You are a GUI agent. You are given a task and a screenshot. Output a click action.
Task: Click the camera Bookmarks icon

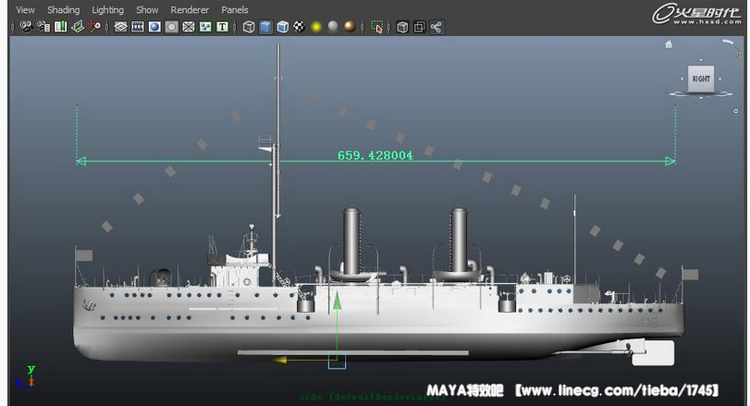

---

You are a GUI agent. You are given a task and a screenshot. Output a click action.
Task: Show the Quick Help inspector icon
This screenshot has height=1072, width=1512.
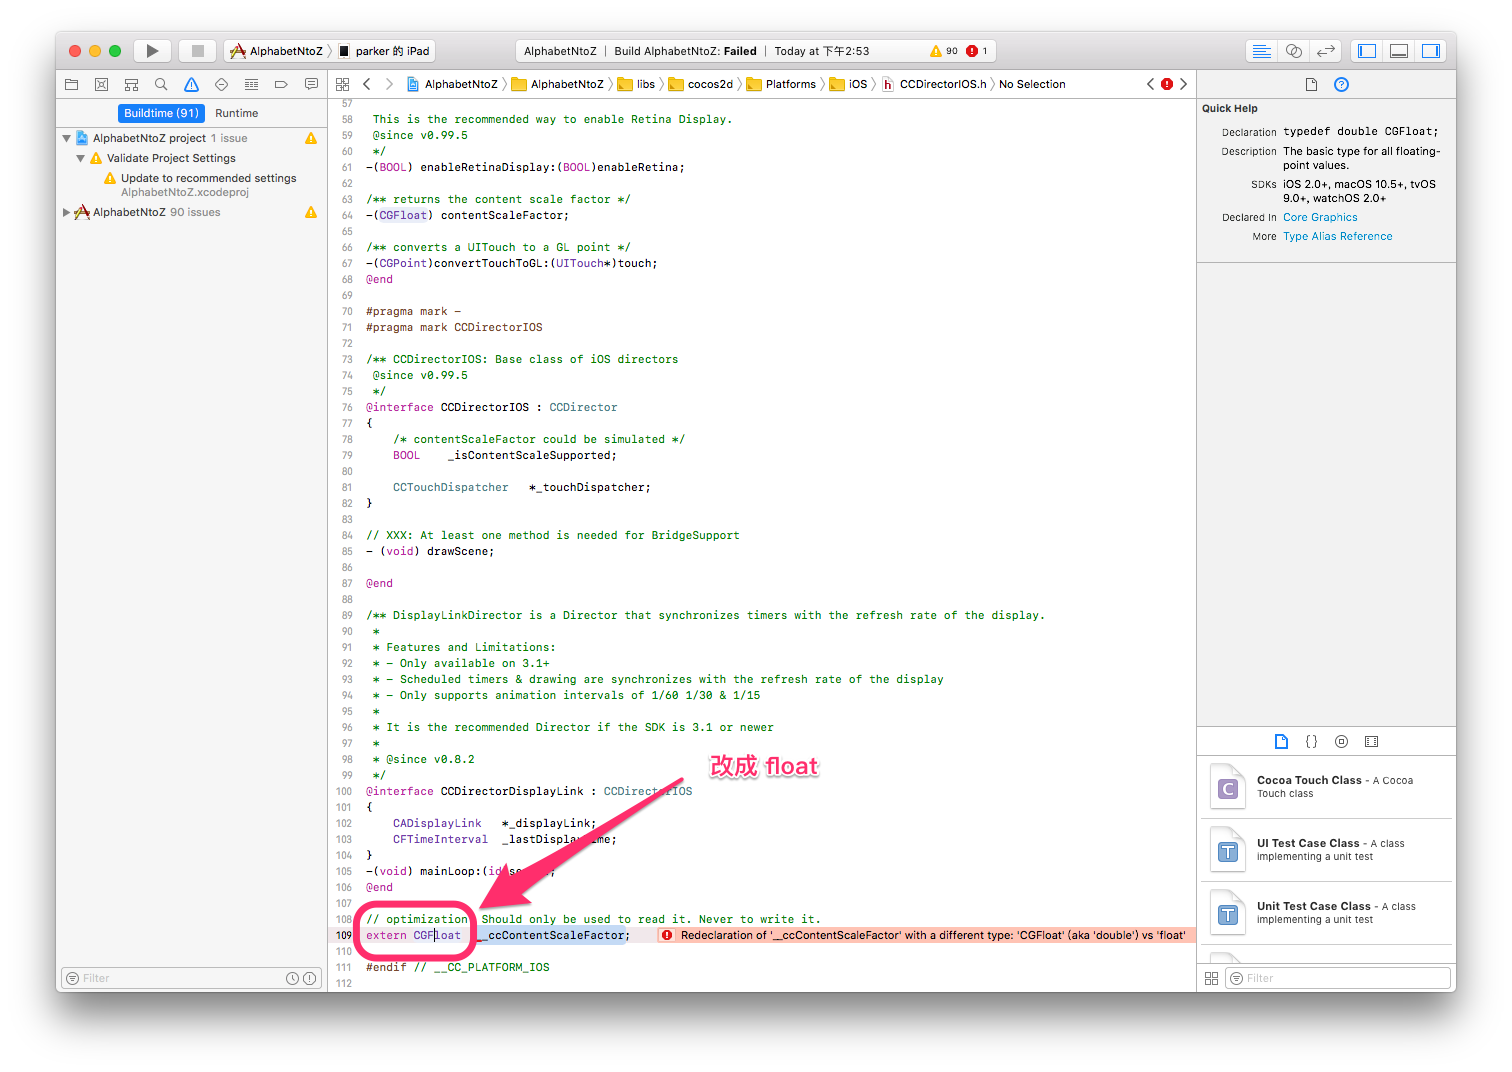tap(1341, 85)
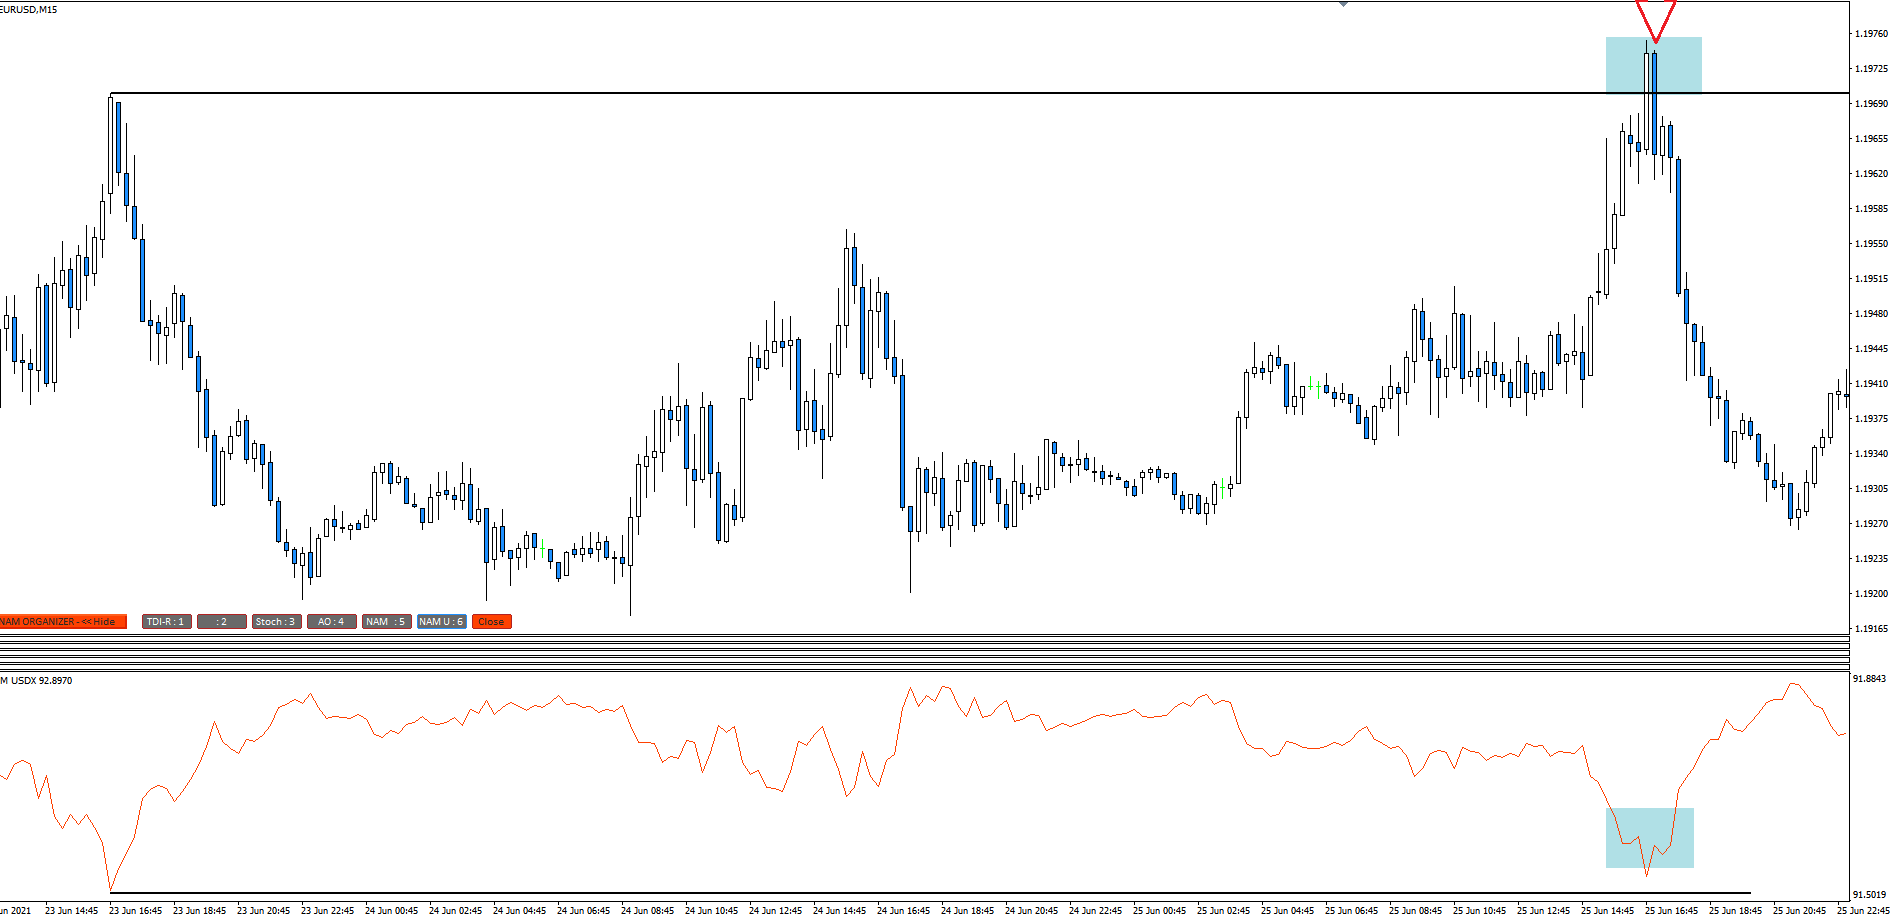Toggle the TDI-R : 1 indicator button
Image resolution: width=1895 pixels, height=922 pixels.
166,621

Task statement
Return each line of the records above in which the word "icon" occurs.

Result of this exercise
Task: Click the camera Bookmarks icon
Task: Show the Quick Help inspector icon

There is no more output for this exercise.